Santa Cruz cumple 215 años y la ciudad de los anillos vibró con serenatas, desfiles y actos protocolares. Pero más allá de los festejos, la fecha también invita a la reflexión y abre una pausa para mirar el presente y soñar el futuro de esta tierra cálida. En clave de homenaje, me parece oportuno hablar de los miedos que todavía carga Santa Cruz y los monstruos que, cruceños o no, debemos aprender a mirar de frente.
Santa Cruz siempre ha tenido monstruos. No son criaturas de carne y hueso, sino sombras que habitan en el imaginario colectivo, alimentadas por relatos, tradiciones, migraciones y luchas políticas. En tiempos de elecciones o cuando arrecian los conflictos, emergen al menor conjuro, como fuerzas oscuras que acechan desde la oscuridad. No son fantasmas inofensivos, sino que dividen, estorban y frustran el tendido de puentes de entendimiento e integración entre Santa Cruz y el resto del país; entre cruceños de distintos estratos sociales.
El más antiguo y temido, es el centralismo. Ese monstruo burocrático que, desde la hoyada paceña, todo lo acapara, controla y engulle. En el mito cruceño, es el aparato estatal concebido por gente del occidente para exprimir las riquezas cruceñas sin devolver nada a cambio. El gobierno nacional es visto como una criatura hostil que conspira para asfixiar la autonomía regional, una anomalía que no debería existir.
Luego está el “colla”, convertido en el “otro” cultural. Es el migrante del occidente boliviano, el vecino distinto, el extraño que, según el relato, amenaza con trastocar la identidad “camba”. Una identidad que, en verdad siempre ha sido mestiza, fluida y tejida de encuentros entre bolivianos. En este imaginario, todos los “collas” son iguales, sin distinciones entre el paceño de la zona sur, el alteño de origen campesino o el aymara del altiplano. Incluso el cochabambino que intenta zafarse de la etiqueta, no escapa al calificativo de “colla”.
Entre los fantasmas recientes sobresale el “avasallador de tierras”. En la narrativa dominante, es el “masista” del occidente que asalta y usurpa propiedades privadas y que responde a un plan maquiavélico para el control geopolítico del territorio cruceño. Pero la realidad es menos heroica y más incómoda. Muchos de los grupos violentos que toman tierras, tienen entre sus filas a cruceños de sectores populares que, empujados por la precariedad o ansias de poder, encontraron en la ocupación ilegal un modo de vida dentro del modelo de sobreexplotación de tierras.

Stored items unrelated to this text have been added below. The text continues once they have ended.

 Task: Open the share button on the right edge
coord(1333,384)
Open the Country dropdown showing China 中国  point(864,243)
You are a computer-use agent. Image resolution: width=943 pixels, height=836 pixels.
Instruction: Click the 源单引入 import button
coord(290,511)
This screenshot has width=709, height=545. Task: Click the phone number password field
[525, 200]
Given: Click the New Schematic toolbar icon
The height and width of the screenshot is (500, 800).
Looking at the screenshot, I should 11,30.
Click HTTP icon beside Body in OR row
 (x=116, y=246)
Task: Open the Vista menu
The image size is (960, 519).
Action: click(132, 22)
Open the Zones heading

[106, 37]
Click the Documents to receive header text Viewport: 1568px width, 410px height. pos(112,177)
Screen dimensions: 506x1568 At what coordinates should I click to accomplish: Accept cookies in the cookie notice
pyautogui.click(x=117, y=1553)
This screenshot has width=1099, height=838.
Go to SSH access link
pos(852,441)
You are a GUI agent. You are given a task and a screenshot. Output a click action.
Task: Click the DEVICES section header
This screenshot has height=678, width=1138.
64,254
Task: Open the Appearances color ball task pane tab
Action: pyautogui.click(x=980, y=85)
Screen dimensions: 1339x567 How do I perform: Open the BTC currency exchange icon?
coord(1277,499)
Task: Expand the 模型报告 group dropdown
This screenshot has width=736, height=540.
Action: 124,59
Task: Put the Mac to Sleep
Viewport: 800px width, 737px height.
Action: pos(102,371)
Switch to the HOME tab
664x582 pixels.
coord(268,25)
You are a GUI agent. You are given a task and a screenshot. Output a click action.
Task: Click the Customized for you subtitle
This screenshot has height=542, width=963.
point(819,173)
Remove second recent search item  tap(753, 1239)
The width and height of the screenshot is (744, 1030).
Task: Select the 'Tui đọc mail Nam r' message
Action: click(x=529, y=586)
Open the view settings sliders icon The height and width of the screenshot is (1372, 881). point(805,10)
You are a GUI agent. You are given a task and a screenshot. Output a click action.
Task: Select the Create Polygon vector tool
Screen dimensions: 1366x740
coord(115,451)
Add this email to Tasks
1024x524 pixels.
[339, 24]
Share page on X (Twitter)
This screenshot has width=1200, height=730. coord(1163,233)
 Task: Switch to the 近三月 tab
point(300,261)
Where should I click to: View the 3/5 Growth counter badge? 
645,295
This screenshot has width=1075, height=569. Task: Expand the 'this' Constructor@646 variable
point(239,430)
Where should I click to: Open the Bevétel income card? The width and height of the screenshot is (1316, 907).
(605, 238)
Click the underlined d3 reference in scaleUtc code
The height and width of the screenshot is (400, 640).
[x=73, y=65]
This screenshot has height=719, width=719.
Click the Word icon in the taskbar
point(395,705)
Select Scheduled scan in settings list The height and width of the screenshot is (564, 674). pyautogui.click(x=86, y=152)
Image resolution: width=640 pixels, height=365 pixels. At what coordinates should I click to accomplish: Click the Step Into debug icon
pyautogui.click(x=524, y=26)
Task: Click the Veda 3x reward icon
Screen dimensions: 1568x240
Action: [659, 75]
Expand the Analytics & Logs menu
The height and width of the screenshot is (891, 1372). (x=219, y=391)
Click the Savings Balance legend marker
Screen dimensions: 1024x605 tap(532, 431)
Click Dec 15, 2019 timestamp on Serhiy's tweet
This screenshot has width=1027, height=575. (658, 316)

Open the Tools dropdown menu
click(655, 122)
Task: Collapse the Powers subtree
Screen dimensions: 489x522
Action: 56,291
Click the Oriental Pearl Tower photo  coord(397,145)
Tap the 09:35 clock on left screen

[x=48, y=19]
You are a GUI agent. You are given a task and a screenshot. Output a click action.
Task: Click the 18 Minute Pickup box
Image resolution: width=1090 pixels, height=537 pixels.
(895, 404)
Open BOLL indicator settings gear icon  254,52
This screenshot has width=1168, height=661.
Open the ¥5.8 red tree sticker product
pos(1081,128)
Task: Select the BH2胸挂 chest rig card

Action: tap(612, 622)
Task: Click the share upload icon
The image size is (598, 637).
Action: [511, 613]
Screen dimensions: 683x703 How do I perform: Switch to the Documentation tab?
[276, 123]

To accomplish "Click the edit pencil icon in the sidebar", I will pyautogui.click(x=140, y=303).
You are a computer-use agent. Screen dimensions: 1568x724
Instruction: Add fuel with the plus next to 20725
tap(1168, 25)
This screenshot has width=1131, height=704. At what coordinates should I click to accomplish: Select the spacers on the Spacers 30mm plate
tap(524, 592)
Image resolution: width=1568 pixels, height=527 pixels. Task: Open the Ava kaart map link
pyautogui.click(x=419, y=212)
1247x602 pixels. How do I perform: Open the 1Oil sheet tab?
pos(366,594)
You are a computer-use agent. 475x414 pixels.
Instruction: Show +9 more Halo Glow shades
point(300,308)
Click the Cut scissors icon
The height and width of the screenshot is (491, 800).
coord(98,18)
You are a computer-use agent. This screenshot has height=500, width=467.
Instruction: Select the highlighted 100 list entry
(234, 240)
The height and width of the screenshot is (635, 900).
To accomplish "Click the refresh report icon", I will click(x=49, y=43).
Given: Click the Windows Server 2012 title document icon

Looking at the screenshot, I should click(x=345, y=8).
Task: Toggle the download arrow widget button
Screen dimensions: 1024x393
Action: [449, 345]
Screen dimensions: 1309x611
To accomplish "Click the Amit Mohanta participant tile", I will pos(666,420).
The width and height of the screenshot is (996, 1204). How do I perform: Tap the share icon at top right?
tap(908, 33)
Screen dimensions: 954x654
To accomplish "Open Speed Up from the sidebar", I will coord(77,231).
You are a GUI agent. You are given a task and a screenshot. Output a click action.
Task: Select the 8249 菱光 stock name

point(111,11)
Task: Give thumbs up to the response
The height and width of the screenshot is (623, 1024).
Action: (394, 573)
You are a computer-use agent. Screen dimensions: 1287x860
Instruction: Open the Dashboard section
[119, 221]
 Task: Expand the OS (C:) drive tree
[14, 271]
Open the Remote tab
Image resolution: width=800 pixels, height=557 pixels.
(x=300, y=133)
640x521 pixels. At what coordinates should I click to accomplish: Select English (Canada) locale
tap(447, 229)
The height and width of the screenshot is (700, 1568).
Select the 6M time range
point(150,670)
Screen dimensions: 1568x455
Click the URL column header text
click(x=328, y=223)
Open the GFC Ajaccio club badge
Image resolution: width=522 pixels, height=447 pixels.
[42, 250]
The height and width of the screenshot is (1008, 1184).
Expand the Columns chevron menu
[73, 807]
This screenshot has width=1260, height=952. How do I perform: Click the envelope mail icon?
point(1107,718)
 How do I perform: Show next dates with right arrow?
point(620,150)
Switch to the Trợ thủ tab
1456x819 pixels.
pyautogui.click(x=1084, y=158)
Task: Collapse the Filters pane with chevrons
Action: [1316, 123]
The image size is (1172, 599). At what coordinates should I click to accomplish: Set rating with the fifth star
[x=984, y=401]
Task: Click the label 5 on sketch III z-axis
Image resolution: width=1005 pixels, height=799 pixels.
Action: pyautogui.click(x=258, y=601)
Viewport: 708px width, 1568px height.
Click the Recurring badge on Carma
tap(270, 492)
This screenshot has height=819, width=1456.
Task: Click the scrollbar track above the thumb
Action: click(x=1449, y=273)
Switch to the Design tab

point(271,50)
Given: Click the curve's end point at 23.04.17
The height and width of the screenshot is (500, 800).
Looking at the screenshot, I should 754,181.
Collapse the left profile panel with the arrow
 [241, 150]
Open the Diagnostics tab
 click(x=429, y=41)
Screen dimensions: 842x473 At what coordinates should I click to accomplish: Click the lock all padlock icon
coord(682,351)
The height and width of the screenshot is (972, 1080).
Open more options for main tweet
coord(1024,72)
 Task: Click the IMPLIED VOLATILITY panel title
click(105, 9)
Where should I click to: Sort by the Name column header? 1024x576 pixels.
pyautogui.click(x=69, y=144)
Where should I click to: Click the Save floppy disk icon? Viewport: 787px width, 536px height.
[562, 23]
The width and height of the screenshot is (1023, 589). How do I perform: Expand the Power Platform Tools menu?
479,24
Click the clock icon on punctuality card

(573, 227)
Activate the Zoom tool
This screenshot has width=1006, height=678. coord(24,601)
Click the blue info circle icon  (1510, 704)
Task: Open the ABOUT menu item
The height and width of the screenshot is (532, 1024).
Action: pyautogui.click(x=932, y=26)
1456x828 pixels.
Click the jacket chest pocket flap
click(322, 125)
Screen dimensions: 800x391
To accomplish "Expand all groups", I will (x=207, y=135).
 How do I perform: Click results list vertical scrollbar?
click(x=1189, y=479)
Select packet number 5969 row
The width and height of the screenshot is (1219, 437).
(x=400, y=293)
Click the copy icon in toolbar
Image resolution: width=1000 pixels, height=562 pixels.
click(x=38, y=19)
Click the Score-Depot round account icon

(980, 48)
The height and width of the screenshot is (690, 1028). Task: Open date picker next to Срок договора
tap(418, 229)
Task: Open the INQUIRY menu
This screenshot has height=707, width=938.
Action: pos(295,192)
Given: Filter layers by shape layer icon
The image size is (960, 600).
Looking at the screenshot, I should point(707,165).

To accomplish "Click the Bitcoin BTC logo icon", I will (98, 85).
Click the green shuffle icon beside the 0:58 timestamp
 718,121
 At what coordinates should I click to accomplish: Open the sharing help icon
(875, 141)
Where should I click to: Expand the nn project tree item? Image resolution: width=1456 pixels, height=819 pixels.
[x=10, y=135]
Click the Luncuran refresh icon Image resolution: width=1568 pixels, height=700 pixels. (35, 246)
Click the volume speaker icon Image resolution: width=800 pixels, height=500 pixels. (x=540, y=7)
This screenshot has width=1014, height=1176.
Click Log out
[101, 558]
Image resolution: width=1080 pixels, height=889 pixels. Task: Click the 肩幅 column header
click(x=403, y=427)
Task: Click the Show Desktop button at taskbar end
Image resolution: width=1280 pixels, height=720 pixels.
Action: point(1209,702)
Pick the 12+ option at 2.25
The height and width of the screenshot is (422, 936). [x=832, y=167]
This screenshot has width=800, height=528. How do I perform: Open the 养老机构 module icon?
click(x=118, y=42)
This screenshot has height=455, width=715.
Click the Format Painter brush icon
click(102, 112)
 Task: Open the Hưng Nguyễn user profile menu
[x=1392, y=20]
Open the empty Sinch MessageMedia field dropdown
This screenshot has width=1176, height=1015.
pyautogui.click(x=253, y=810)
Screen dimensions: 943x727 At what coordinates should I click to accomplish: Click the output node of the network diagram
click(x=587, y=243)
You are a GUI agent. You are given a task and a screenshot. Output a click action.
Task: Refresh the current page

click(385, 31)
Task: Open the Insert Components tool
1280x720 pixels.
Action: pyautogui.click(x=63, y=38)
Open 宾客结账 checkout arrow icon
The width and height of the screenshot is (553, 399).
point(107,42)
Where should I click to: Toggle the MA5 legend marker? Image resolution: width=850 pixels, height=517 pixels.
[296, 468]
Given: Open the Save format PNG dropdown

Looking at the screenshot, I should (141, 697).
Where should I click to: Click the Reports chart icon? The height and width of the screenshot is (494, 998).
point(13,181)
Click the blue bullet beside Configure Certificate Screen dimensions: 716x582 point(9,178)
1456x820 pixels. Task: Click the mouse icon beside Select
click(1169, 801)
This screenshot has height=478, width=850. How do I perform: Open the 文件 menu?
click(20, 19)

Estos monstruos que existen a medias y tienen mucho de ficción, cumplen una función: distraer. Como mitos, canalizan los temores y la atención hacia enemigos visibles, al tiempo que ocultan las amenazas reales que germinan y crecen en casa. Porque el verdadero peligro para Santa Cruz —y para Bolivia— no es solo el centralismo, sino el modelo primario-exportador que sostiene y es la razón de ser del Estado rentista y corrupto. No es el “colla” como vecino, sino nuestra incapacidad de construir una convivencia fundada en principios de respeto, igualdad de derechos y reglas claras para todos. El peligro no es solo el avasallador, sino la complicidad entre autoridades estatales y élites económicas para convertir la tierra y los bosques en botines para unos pocos.
El mayor monstruo es la negación del futuro. Seguir peleando contra las sombras del pasado, nos ancla y nos impide levantar la mirada. El desafío de Santa Cruz es atreverse a mirar a los ojos a los monstruos, distinguir las meras narrativas regionalistas de las amenazas reales. Es tiempo de reconocer que el destino de Santa Cruz no está en librar batallas insulsas contra un occidente que nunca será enemigo ni ajeno, sino en reinventarse, unir fuerzas trascendiendo estratos sociales y construir un horizonte compartido.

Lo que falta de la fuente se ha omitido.